The company’s non-GAAP earnings were down 23.2% to 63 cents on a year-over-year basis. A rise in operating expenses, interest expense, higher cost of revenues and a lackluster top-line performance proved to be a drag.

Inside the Headlines

Total revenue of $267.4 million fell short of the Zacks Consensus Estimate of $276 million and was down 2.5% on a year-over-year basis. The top line suffered mainly on account of the fact that a portion of revenues, which were expected in the fiscal second quarter, will be generated in the next quarter.

The company’s Licensing revenues were down 3.1% to $241.6 million year over year. Consumer Electronics showed marginal improvement, driven by higher revenues from DMA and home theater equipment. However, the other three sub-businesses of licensing, namely, Broadcasting, PC and Mobile Licensing, gave a drab performance, thus weighing on overall revenues at this segment. 

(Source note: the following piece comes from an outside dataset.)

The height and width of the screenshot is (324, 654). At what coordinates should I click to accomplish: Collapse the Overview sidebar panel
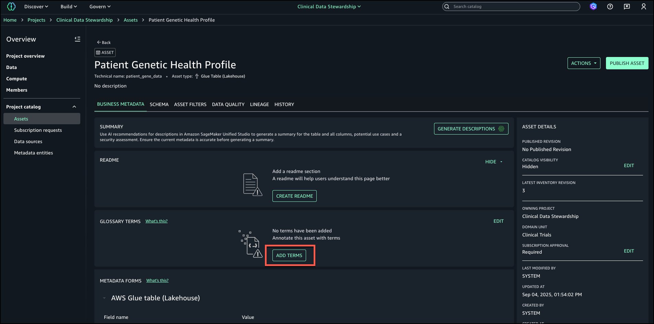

Licensing in “other markets” was up slightly in the reported quarter on the back of decent performance by Dolby Cinema. However, lower recoveries largely offset the improvement, thus thwarting growth.

In the fiscal second quarter, Product revenues came in at $20.7 million, up 3% on a year-over-year basis. Further, the Services segment witnessed year-over-year growth of 4.1% to $5.1 million. These segments continue to benefit from the increased number of clients interested in revamping theaters ahead of big releases.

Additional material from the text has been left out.